Note I am not saying there’s no such thing as misunderstanding. Of course there is. Sometimes it is just mistaken, sometimes it is self-evidently wilful. However the point I am making is that there is nothing clear cut about these blue curtains.  They could be a pretty floral print that represent depression because they are drawn on a bright sunny day, failing to keep daylight at bay.  Or they could be a deep blue silk velvet that represent security and safety to a girl who grew up on a sink estate with grey nets and Woolworth’s finest.

But if they’re in a story, they’re not just curtains.



September 1, 2015

Writing, illness, escapism  

There’s a famous quote from Flannery O’ Connor that sometimes floats past in my facebook feed  –

“Writing a novel is a terrible experience, during which the hair often falls out and the teeth decay.”

Wrong. That’s lupus. Possibly the only thing I have in common with Flannery O’Connor.

Writing a novel is a break from all that stuff. And most of the time writing, and reading, is one of the best ways to forget the aches and pains and the everyday restrictions of living with a chronic illness. In my imagination, on the page, I can sometimes almost live a different life.

Many people have suggested that I could write about being ill – not like this in a simple blog post, but incorporate it into a novel. I’m sure it would be possible, but mostly I just don’t want to. I can’t imagine a private investigator with lupus. Okay, she might be able to make a necessary supreme physical effort if she strays into a dangerous situation – but then the pace of the novel would suffer as she retires to her bed for three weeks after the lupus flares up and renders her immobile. Not only would it be boring to read, it would be boring and painful to write.

I’m not a fan of the school of positive thinking that claims everything is for the best in this, the best of all possible worlds. I try to find some positives – making the best of things is clearly the pragmatic approach. Being ill is not something I’ve chosen in any daft Law of Attraction sense. It’s not a way of running away from life’s difficulties. All these things have been suggested to me. It’s just that there aren’t many silver linings. I’ve had more time to read, that’s certainly one. I’ve also found people who’ve supported me while my life has been so constrained, and not only that but put up with me being irritible and sharp tongued. Having lupus hasn’t made me a nicer person.

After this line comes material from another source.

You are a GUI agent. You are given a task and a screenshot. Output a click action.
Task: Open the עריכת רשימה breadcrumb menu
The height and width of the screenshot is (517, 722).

I look back at the novels I loved as a child, and I realise now how misleading they are. In Little Women, sweet-natured Beth is the one who is ill and who dies of scarlet fever. Her suffering makes her a better person. In Heidi too – Clara is ill and all it takes to get her to walk again is fresh air, goat’s cheese and having her wheelchair pushed off the mountain. What Katy Did is perhaps the worst of the lot. Katy becomes ill because she is disobedient. It’s a punishment. Her Cousin Helen, an invalid, comes to stay and teaches her that illness is ennobling. There’s a spiritual lesson in it.


I know everyone’s life is constrained, and that in part I have a fantasy that if I’d been well everything I could have done, I would have done.

I would have loved to travel more, to see more places. Even stuck in the same place I would have loved to get out more and ramble over the hills here. That at least I can attempt, when I’m just a little bit better.

Reading, and writing – these two activities save me from going mad with frustration. At my worst, I can make imaginary journeys through the words of so many writers. Sometimes I can even create my own escape route from reality.

To quote Neil Gaiman

“People talk about escapism as if it’s a bad thing… Once you’ve escaped, once you come back, the world is not the same as when you left it. You come back to it with skills, weapons, knowledge you didn’t have before. Then you are better equipped to deal with your current reality.”

Perhaps there’s something in that, although the examples of illness in fiction haven’t managed to turn me into Pollyanna.

But at least for a while I have escaped.